The national savings rate in the United States is significantly lower than Japan. From an economic perspective, a higher savings rate has several advantages, and a lower rate has its disadvantages. I believe a higher savings rate is beneficial for an economy, and the U.S. should work towards increasing its savings rate.

Step-by-step explanation:

Firstly, a higher savings rate means more funds are available for investment. In a loanable fund market, the supply of loanable funds comes from saving, and the demand for loanable funds comes from investment. When the savings rate is low, the supply of loanable funds is also low, making it harder for firms to borrow and invest in their businesses. On the other hand, when the savings rate is high, the supply of loanable funds is also high, leading to lower interest rates and more investment.

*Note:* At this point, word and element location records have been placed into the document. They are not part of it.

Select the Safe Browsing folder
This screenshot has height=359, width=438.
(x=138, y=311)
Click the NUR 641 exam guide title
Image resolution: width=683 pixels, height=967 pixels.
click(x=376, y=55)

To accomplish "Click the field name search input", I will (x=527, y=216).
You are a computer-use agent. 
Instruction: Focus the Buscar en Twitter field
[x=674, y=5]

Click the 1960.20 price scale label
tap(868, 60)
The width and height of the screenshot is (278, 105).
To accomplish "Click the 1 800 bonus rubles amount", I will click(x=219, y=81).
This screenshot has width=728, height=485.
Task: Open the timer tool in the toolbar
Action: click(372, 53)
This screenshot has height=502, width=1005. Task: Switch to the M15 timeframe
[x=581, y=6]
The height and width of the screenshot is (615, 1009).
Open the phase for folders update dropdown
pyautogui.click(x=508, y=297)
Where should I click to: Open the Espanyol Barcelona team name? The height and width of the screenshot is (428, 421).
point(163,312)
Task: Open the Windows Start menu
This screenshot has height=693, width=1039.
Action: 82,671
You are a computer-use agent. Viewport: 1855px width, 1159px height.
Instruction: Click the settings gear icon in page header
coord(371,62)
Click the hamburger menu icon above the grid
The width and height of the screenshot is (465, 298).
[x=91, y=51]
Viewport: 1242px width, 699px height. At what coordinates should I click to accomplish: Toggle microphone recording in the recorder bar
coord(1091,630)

Secondly, a higher savings rate can lead to higher economic growth. Investment in capital goods increases the productivity of workers, leading to higher output and wages. In the long run, higher economic growth means higher standards of living for citizens.

Finally, a higher savings rate provides a cushion against economic shocks. If a recession hits, firms with high savings can continue to operate while their competitors struggle or go out of business. This can lead to a more stable economy overall.

In conclusion, a higher savings rate is beneficial for an economy. The U.S. should strive to increase its savings rate to encourage investment, promote economic growth, and provide a cushion against economic shocks.